Ethics expert calls for drugs to enhance death

Ethics expert calls for drugs to ‘enhance’ death

By Jeremy Laurance,
The Independent.

It might be termed the hallucinogenic way of death. Psychoactive drugs such as “magic mushrooms” could be used to enhance the experience of dying, according to an expert in medical ethics.

Robin Mackenzie, director of medical law and ethics at the University of Kent, is to call today for people to be given more choice over how they die at a workshop in London organised by Exit International, an Australian organisation advocating voluntary euthanasia.

Studies are underway into the effect of drugs including ecstasy and psilocybin in terminal cancer patients to ease the process of dying and encourage closer family bonding in the final hours. But there is widespread resistance to the use of psychedelic drugs.

Ms Mackenzie said: “We have the technology to enhance the experience of dying. With neuroimaging [brain scans] we can measure the impact of different practices, such as meditation or drugs, which would allow us to orchestrate our dying, just as we choose the form of a funeral service.”
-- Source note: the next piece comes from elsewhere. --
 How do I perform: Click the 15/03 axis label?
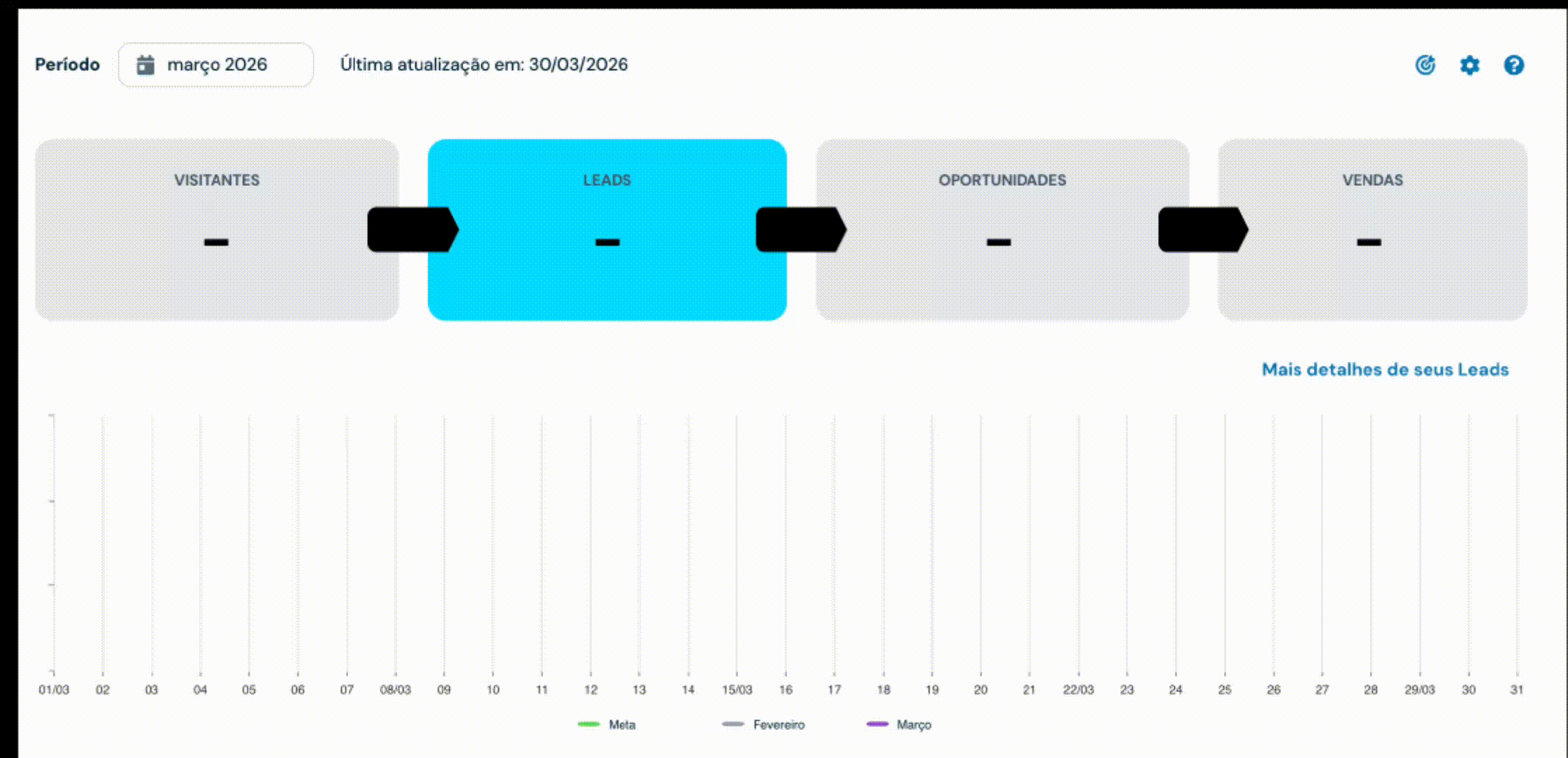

Interest in ecstasy has centred on its “empathogenic” effects, fostering a sense of well-being and warmth towards family and friends. It and psilocybin are also being investigated for their effect on anxiety in terminal conditions. A study at the University of Los Angeles is due to complete in December and research is also ongoing in Spain.

Today’s planned workshop is due to be hosted by Philip Nitschke, the Australian founder of Exit International, who has been nicknamed “Dr Death” for his DIY suicide kit. A similar workshop was banned in Bournemouth on Friday by the local authority.

Dr Mackenzie said: “My research into the demedicalisation of dying suggests that there is a groundswell of people wanting to exercise choices in dying beyond euthanasia and palliative care options.

“We are encouraged to manage our lives and managing our deaths could be part of that. I can see good reasons why doctors don’t want to be involved. But that will increase the demand for self-help measures.”

UK’s The Independent reported that ethics experts believe that psychedelics should be available to enhance and demedicalise a persons death experience.